Its first part focuses on Master Mahmut, a 43-year-old laborer who has dedicated his life to digging more than 150 wells over the years. He is “among the last practitioners of an art that had existed for thousands of years,” still using “the ancient traditional methods of well-digging with spade and pickax, of slow excavation by the bucketful on a wooden windlass, of lining the walls meter by meter with concrete.”
A textile merchant employs Mahmut to find water in a two-acre plot in the fictional district Öngören outside Istanbul, earmarked for a new factory. The land is primitive and has no electricity supply, but he is promised handsome rewards if he manages to find water. He takes as an apprentice Cem, a teenager from a middle-class Istanbul family, and they start their back-breaking work in the heat of summer.
An unlikely paternal bond forms between the taskmaster Mahmut and the impressionable Cem. But things get complicated as digging continues without results and Cem develops an obsession with a ragtag theater troupe and its enigmatic leading lady. Tragedy then occurs when he drops a heavy bucket onto Mahmut, running away in panic with his master wounded, possibly dead, at the bottom of the well. “What had happened at the well would always bar me from the joys of an ordinary life,” reflects Cem.

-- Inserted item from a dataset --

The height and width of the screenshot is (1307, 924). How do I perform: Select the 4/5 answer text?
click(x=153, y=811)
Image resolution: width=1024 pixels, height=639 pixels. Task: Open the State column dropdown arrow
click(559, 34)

Throughout the book this real life story is knitted with references to the myth of Oedipus and its opposite, the story of Rostam’s unknowing murder of his son Sohrab in the medieval Persian epic Shahnameh. The overlapping of myth and reality is sometimes heavy-handed. After many uneasy years, Cem tries to learn all he can about the two myths as a tycoon in Turkey’s booming real estate sector. He is further unsettled. “As I leafed through those old volumes, immersing myself in the stories, I felt as if I were in the theater tent in Öngören. Whenever I read about Rostam and Sohrab, I felt as if I were reliving my own memories,” he reflects.
“The Red-Haired Woman” describes Istanbul's expansion to become a gargantuan megalopolis. The plot of the old well gets swallowed up by the rapacious city and Cem eventually returns to visit the site. “The little towns and villages near Istanbul were expanding as disconcertingly fast as the city itself. With every trip I took, I could see its tentacles reaching father into the remotest recesses,” he observes. Memories of the well-digging alongside Mahmut stir immediate trauma, but the traditional methods they used, “looking for groundwater and divining where to dig guided by instinct alone,” seem like ancient history.
Political interpretations are possible, but Pamuk does not force it. “It seems we would all like a strong, decisive father telling us what to do and what not to do,” reflects Cem at one point. “Is it because it is so difficult to distinguish what we should and shouldn’t do, what is moral and right from what is sinful and wrong? Or is it because we constantly need to be reassured that we are innocent and have not sinned? Is the need for a father always there, or do we feel it only when we are confused, or anguished, when our world is falling apart?”
The novel contains some of Pamuk’s recurring pitfalls. As in many of his works, the protagonist – regardless of background or circumstances - happens to be a sensitive literary type who resembles the author himself. The plot also sometimes feels a little over-determined, with characters often resorting to over-convenient explications to tease out the novel’s motifs.
But on the whole “The Red-Haired Woman” successfully combines historical myth and contemporary parable. Ekin Oklap’s translation, her second novel after taking over as Pamuk’s English translator, is smooth and undemonstrative. The pacing is superb, masterfully building tension before unfolding in a striking denouement. Pamuk’s best work remains “My Name is Red,” but “The Red-Haired Woman” is another impressive achievement.